The Court is not permitted to make credibility determinations or weigh the evidence. Deville v. Marcantel, 567 F.3d 156, 164 (5th Cir. 2009). When deciding whether a genuine fact issue exists, "the court must view the facts and the inferences to be drawn therefrom in the light most favorable to the nonmoving party." Sierra Club, Inc., 627 F.3d at 138. However, "[c]onclusional allegations and denials, speculation, improbable inferences, unsubstantiated assertions, and legalistic argumentation do not adequately substitute for specific facts showing a genuine issue for trial." Oliver v. Scott, 276 F.3d 736, 744 (5th Cir. 2002). Summary Judgment is mandatory "'against a party who fails to make a showing sufficient to establish the existence of an element essential to that party's case, and on which that party will bear the burden of proof at trial.'" Brown v. Offshore Specialty Fabricators, Inc., 663 F.3d 759, 766 (5th Cir. 2011) (quoting Celotex Corp., 477 U.S. at 322), cert. denied, 132 S. Ct. 2103 (2012).
Safeco first contends that Russ is not owed any proceeds under the Policy pursuant to its examination under oath ("EUO") and concealment-misrepresentation affirmative defenses. "When a party seeks summary judgment pursuant to an affirmative defense, such as . . . [Safeco], the movant must establish all of the elements of the defense." Citigroup, Inc. v. Fed. Ins. Co., 649 F.3d 367, 371 (5th Cir. 2011) (citing Fontenot v. Upjohn Co., 780 F.2d 1190, 1194 (5th Cir. 1986)). Safeco's remaining bases for summary judgment focus on Plaintiff's alleged inability to meet the essential elements of his claims for relief. "Where the burden of production at trial ultimately rests on the nonmovant, the movant must merely demonstrate an absence of evidentiary support in the record for the nonmovant's case." Cuadra, 626 F.3d at 812 (citation and internal quotation marks omitted).
B. Analysis
1. EUO Defense
Safeco asserts that Russ failed to submit to an EUO demanded by Safeco prior to filing suit and that he may not collect any proceeds under the Policy as a result. This same argument was made in Safeco's November 8, 2011, Motion for Summary Judgment [6]. In ruling on that motion, the Court exhaustively detailed Russ and Safeco's pre-suit interactions and found:
While it is true that . . . [Russ] filed suit prior to being examined under oath, there is no support for any argument that he refused to submit to such an examination. The record is replete with instances of Russ' full cooperation with Safeco, and by that of his attorneys. It is unfortunate that there was such a delay in securing the documents that Safeco deemed it needed in order to perform the examination under oath, but the record reveals that the blame for that could be equally shouldered by all concerned. That being said, summary judgment is not appropriate in this case.(Mem. Op. and Order [32] at p. 15.)

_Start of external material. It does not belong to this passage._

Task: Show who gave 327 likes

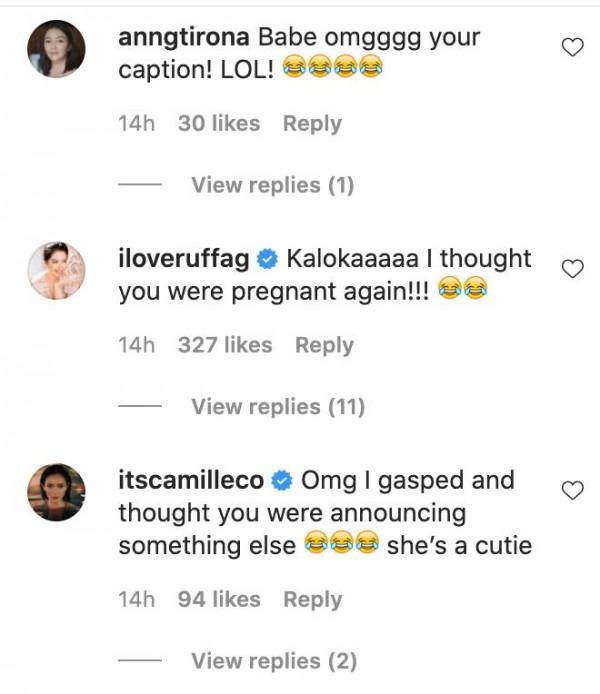Action: (224, 345)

Safeco's present request for summary judgment offers nothing justifying a different decision than was reached as to its prior request. Again, no evidence is presented showing that Russ refused to submit to an EUO requested by Safeco. The record reveals that Russ's EUO was set to occur on July 20, 2011, but that counsel for Safeco and Russ mutually agreed to continue the EUO until Safeco could obtain certain information it deemed necessary to conduct the EUO. Although there was a significant delay in rescheduling the EUO, the Court does not find Russ to be any more responsible for the delay than Safeco. In any event, there is still no evidence of a "willful refusal to comply with the[ EUO] policy provision[] on the part of the insured." Mullen v. Miss. Farm Bureau Cas. Ins. Co., 98 So. 3d 1082, 1089, 1090 (¶¶ 24, 29) (Miss. Ct. App. 2012) (distinguishing opinions finding coverage to be voided by the failure of insureds to comply with EUO policy provisions, and reversing the trial court's grant of summary judgment in favor of a defendant insurer), cert. denied, 98 So. 3d 1073 (Miss. 2012); see also Cain v. U.S. Fire Ins. Co., No. 1:07CV71, 2008 WL 2094235, at *2 (S.D. Miss. May 15, 2008) (denying the defendant insurer's motion for summary judgment based on its EUO affirmative defense where there was no "willful refusal to comply" with a request for an EUO).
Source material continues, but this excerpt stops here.